Minister for National Development Mr Lawrence Wong did not quite answer the question. Mr Wong said that affordability is a key consideration when pricing HDB flats, which are substantially cheaper than comparable resale flats.
He also said, “The selling prices set by HDB for new flats cannot cover their development costs, which include construction and land costs.  That is why HDB incurs significant deficits every year in its home ownership programme.”
He also noted that HDB provides housing grants of up to S$80,000 to help lower and middle-income families purchase their first homes.
So there’s no answer there.
What we do know is that the land is paid for by HDB to the Singapore Land Authority (SLA) at market rates. In 2011, former Minister of National Development Mah Bow Tan, in his response to Worker’s Party’s Low Thia Khiang’s proposition to lower cost of HDB flats, confirmed that HDB buys state land from SLA at market price.
Mr Mah emphasised that land makes up Singapore’s national reserves, so lowering the value of land is simply taking money from the reserves.
He said, “It is not a matter of left pocket to right pocket, it’s a matter of taking, dipping into the reserves.”
In 2013, then-Minister for National Development Khaw Boon Wan said that HDB pays the government for land to build HDB flats, explaining that the price of a piece of land is tied to acquisition costs, reclamation and building infrastructure around it.

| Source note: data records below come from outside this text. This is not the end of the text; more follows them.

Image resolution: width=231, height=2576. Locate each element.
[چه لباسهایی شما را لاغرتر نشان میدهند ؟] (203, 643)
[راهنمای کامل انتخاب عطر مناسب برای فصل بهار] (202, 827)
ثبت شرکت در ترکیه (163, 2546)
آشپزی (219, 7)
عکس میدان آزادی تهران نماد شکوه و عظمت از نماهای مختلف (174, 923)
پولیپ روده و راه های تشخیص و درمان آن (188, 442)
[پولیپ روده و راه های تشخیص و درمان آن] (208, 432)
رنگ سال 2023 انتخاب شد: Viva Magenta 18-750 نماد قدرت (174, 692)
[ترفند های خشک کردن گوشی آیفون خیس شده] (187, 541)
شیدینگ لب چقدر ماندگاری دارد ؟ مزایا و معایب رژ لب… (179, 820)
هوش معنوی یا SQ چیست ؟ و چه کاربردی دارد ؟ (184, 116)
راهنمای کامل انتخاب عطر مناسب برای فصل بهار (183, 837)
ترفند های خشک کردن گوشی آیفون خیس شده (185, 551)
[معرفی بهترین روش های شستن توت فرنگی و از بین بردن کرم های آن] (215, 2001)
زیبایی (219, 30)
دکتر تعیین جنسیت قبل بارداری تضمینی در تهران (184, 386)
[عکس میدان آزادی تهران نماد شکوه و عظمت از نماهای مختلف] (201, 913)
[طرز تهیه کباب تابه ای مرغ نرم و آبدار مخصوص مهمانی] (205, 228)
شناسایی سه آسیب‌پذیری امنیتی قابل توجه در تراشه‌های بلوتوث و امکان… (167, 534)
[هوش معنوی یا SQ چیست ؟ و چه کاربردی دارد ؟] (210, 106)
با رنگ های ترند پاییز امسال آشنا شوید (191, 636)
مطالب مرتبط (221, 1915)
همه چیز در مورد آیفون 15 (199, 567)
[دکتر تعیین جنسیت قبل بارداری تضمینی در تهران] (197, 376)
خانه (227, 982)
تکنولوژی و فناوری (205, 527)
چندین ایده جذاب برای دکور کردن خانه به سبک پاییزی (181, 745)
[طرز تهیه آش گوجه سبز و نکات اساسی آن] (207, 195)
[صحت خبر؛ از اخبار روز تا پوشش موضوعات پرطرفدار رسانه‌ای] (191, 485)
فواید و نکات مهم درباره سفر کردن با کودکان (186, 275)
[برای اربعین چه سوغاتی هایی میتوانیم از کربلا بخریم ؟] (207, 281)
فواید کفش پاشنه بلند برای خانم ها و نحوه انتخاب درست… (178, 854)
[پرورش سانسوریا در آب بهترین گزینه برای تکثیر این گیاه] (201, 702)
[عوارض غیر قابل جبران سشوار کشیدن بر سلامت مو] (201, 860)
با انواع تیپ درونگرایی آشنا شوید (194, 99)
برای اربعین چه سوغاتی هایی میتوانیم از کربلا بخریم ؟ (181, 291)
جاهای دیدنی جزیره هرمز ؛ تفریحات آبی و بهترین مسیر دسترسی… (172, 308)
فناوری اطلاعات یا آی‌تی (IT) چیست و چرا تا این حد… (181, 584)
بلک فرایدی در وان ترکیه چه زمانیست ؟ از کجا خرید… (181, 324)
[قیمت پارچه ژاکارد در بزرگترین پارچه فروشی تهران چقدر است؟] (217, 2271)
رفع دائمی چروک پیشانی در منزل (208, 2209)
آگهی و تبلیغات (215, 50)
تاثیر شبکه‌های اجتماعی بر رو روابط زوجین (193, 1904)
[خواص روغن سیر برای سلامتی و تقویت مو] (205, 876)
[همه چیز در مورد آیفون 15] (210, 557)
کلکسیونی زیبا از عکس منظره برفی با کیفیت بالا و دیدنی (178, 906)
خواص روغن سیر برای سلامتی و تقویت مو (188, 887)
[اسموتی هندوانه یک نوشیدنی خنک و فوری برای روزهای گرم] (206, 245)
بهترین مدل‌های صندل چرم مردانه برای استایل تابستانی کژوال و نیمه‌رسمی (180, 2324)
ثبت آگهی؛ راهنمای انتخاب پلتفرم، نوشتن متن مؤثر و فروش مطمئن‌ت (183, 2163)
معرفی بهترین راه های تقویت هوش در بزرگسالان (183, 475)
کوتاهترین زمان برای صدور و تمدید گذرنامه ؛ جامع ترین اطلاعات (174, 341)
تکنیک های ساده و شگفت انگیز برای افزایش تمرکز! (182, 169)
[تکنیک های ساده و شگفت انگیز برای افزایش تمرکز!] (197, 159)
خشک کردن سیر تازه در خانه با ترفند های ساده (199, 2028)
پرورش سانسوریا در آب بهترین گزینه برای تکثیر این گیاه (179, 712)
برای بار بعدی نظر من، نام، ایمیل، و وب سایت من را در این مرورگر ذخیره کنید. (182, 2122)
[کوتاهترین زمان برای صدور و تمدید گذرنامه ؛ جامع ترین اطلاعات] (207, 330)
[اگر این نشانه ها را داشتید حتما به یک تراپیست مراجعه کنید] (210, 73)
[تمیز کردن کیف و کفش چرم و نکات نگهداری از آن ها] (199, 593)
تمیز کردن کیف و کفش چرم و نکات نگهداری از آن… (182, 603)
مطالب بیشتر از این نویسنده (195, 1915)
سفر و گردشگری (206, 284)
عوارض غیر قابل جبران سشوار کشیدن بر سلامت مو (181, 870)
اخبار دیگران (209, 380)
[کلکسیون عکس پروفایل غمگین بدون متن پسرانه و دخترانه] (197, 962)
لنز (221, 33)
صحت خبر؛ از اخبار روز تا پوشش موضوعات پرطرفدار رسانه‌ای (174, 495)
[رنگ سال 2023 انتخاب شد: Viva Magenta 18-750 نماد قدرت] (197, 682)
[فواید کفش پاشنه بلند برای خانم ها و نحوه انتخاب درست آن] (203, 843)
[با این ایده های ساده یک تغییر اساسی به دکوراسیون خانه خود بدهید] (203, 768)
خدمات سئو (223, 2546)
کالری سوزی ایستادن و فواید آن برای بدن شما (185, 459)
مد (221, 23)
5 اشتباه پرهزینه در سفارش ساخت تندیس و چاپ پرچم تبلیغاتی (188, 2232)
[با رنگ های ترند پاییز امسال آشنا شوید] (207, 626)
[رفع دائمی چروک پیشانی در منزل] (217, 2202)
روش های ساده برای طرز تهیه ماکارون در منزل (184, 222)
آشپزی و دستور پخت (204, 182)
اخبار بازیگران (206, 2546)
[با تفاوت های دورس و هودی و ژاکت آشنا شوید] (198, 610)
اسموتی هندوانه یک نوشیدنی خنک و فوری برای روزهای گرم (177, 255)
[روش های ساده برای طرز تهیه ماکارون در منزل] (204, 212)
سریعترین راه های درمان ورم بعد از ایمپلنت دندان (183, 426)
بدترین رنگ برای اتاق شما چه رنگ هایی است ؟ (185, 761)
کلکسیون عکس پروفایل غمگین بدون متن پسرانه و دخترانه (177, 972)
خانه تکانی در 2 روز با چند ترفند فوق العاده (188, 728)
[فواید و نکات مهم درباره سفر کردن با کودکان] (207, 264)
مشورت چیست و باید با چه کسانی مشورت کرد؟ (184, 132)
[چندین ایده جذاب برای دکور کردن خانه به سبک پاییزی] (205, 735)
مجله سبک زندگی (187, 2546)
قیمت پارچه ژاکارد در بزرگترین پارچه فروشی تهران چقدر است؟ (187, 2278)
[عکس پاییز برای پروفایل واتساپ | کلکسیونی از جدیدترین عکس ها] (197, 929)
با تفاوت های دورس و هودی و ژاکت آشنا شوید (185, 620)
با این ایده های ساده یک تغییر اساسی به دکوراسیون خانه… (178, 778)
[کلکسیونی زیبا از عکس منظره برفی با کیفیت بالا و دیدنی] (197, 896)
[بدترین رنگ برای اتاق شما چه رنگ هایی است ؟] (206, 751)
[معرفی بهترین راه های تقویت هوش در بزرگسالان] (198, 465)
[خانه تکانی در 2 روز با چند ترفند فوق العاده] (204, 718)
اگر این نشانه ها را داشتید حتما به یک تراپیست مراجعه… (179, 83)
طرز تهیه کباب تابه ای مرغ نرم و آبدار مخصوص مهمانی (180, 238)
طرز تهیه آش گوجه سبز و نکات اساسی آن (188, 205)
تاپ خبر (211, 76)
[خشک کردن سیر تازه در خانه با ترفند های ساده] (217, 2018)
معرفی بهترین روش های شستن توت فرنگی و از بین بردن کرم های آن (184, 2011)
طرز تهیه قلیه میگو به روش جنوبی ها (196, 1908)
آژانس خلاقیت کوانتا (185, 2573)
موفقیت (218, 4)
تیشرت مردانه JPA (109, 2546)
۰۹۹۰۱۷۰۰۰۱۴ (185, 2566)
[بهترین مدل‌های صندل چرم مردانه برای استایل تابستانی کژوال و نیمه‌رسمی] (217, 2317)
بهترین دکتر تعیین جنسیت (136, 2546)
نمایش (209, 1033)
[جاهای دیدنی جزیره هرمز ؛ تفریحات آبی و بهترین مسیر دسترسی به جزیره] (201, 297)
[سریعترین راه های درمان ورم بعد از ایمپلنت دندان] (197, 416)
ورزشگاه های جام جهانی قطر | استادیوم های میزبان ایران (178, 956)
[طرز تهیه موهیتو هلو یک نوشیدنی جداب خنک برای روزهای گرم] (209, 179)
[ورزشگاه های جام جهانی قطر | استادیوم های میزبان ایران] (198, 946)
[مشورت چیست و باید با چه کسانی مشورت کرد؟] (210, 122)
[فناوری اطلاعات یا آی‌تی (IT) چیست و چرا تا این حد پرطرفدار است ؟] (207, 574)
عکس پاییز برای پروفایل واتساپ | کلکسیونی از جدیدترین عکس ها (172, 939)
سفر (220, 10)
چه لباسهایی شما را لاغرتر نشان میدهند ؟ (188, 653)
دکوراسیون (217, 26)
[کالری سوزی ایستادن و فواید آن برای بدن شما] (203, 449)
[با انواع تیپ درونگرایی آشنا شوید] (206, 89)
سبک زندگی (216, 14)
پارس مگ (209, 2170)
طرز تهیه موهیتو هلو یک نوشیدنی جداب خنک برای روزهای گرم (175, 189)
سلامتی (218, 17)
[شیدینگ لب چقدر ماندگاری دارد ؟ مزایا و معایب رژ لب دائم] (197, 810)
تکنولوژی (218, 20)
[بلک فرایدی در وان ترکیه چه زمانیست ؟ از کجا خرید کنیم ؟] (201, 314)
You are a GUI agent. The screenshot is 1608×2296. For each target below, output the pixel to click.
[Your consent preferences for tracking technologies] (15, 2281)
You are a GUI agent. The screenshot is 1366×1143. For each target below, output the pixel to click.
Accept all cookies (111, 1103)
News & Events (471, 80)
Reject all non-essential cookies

“You need to acquire a piece of land; you need to reclaim a piece of land. All those costs money to taxpayers and we are just trustees of taxpayers and those costs are to be accounted for. And even when you have got that land prepared, land is only valuable when we invest in infrastructure, roads, MRT… And all those costs billions of dollars,” he said.
He went on to say, “Let us not perpetuate this talk about HDB is making money out of building houses because if it was so simple, life would be straightforward, but that’s not the case,” referring to HDB’s annual deficit which the MOF covers via an annual grant.
The thing is though, while HDB might be losing money, the government itself is not.
In a breakdown from a previous TOC article (Why would the government lose money in sale of HDB flats?, 2018), it was illustrated how the government would have made a profit out of HDB’s buying land and developing it into HDB flats.
One example noted was the Bishan HDB estate which was built from cemetery land acquired by the government in the 1980s. At the time, the government paid the landowner, the Kwong Wai Siew Peck San Theng temple, S$4.9 million in compensation. That’s only about S$0.38 per square feet.
We know that the government sells the land back to HDB at market rate. Clearly this means they’re making a hefty profit from those sales.
The Revenue and Expenditure Estimates in the latest government budget statement indicates that the proceeds from land sales rose from S$14.8 million in the financial year of 2017 to S$16.9 billion in 2018. That’s a 14.2% increase.
So the question is that while HDB is reporting a deficit, if most of the money goes into purchasing land at market rates, then isn’t that just funds going from one governmental pocket to the next?
As Mr Mah said, HDB’s proclaimed loss is not really a loss per se as the money is just being earned as land sale and stored in the reserves.